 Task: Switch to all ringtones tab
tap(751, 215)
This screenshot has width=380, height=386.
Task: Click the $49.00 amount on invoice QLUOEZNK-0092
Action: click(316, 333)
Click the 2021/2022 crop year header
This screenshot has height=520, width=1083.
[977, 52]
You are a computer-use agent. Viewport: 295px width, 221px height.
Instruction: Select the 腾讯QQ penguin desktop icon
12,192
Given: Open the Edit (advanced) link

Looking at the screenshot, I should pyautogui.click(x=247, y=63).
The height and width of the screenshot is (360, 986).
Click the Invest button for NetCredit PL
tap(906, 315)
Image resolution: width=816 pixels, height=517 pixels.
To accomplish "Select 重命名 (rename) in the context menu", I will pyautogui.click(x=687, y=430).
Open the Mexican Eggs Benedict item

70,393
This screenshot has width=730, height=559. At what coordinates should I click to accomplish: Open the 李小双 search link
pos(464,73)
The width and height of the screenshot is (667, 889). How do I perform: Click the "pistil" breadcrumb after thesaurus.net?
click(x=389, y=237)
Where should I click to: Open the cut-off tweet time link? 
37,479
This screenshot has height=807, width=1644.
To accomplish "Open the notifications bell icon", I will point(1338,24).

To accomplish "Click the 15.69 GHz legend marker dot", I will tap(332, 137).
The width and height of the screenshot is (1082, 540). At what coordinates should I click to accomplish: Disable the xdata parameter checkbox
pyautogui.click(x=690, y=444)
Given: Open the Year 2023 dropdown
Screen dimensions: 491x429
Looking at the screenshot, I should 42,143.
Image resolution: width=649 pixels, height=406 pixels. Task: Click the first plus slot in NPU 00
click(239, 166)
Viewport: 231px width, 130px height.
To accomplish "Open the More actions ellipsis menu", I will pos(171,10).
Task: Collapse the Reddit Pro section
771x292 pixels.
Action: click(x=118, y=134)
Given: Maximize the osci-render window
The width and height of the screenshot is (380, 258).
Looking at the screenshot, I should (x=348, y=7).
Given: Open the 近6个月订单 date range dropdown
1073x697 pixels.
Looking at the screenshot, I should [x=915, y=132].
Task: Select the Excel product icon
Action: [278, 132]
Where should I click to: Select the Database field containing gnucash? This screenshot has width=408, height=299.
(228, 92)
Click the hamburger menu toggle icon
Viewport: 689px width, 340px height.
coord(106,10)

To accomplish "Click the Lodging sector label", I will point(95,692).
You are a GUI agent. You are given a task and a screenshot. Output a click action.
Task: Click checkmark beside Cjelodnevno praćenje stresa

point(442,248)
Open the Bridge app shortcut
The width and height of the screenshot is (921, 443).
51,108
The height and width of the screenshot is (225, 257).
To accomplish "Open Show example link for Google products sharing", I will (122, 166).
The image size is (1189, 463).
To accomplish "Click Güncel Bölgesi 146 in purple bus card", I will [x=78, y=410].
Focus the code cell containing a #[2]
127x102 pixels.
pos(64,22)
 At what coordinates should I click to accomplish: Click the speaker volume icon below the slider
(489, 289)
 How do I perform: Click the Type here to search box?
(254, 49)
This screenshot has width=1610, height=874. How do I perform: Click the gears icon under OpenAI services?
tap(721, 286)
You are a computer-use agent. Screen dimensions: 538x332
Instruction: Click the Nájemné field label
================================
■ Problem to solve ■
Check each line above for "dropdown" and please state only how many have it.

■ Answer box ■
2